毎回、東野さんの作品を読むたびに、彼の才能には『底』というものがないのだろうか?と驚愕されますが、今回の作品【パラドックス13】は今まで一番、衝撃的を受けました。

内容は突然世界中の人々が消えてしまう怪事件からはじまります。冬樹は兄と一緒に、凶悪犯を追いかけていたはずなのに・・犯人が自分に拳銃を向けて発砲した・・はずじゃなかったのか・・。とまどいながら、突然消えた人々を探し始める冬樹。どこをどう探しても誰も見つからない・・絶望しはじめた冬樹の前に母娘の親子が現れ、自分だけじゃなかったと希望をもち、さらに探しているうち、やっと13人の生存者たちを見つけるのだが・・。

なぞは沢山あった。まず、なぜ人々が突然消えてしまったのか?生き残った人々はなぜ助かったのか?共通点はまったくないように見えた生存者たちは、ともかく、再び生き残るために共同生活を始める。最初は、それこそ食べ物もあふれ、コンビニからレストラン、食べ物がある場所へ移動していけば13人が生き残れるのかと思ったけど・・生の食べ物はどんどん腐っていき、インスタント食品も電気が切れてしまえばお湯もレンジも使えず、食べられる食材はどんどん限られていく・・。

しかも、老人は移動するのも困難な状況に。そこへ天災につぐ天災。まるで地球がなぜ13人生き残っているんだ・・と言わんばかりに生き残った人々を苦しめる…。洪水、地震、安全な場所がどんどんと限られていく中冬樹がとった行動は・・?職業も年齢もバラバラの人間がなぜ残ったのか?その事実を知った時、驚愕の事実に残った人々は愕然とするのだった・・・。

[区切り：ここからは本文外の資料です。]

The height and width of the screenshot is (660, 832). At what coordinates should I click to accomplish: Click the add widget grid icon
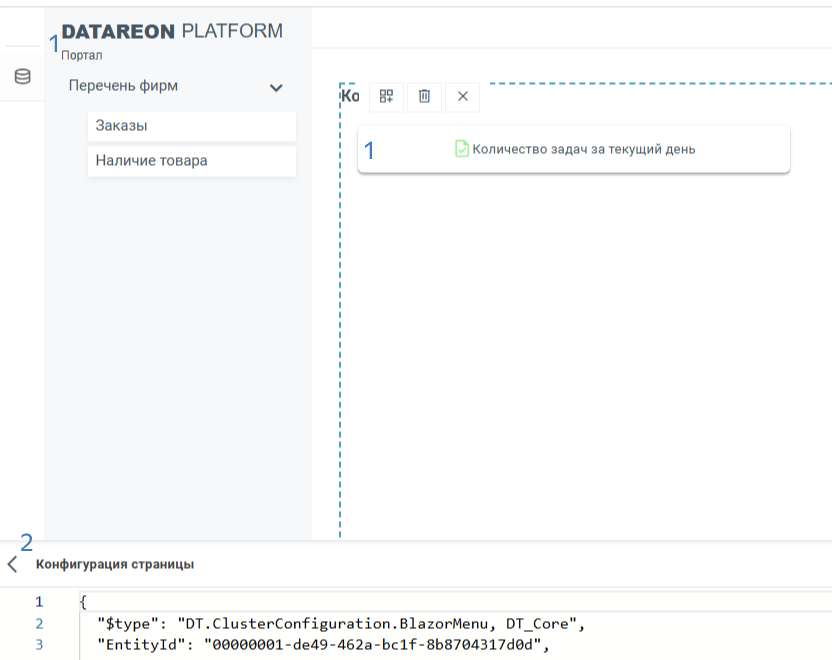tap(386, 96)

常識ってなんだろうって改めて考えさせられました。道徳というものは、人が安全に生きていけると確証があって、初めて成り立つものなんだと思いました。あと一つだけ分からないことが、誠哉が冬樹と最初に再会した時の行動。冬樹は巡査なんだから、拳銃を持ってるのは分かってる事、わざわざあんな回りくどいこと、なんでする必要があったのか、分かりませんでした。


☆生き残った人々☆

久我誠哉、刑事。その弟冬樹、巡査。白木栄美子、主婦。ミオ、栄美子の子供。新藤太一、フリーター。小峰義之、サラリーマン。戸田正勝、小峰の上司で建築会社の専務。中原明日香、高校生。山西繁雄・春子、老夫婦。富田菜々美、看護婦。勇人、赤ちゃん。河瀬、ヤクザ。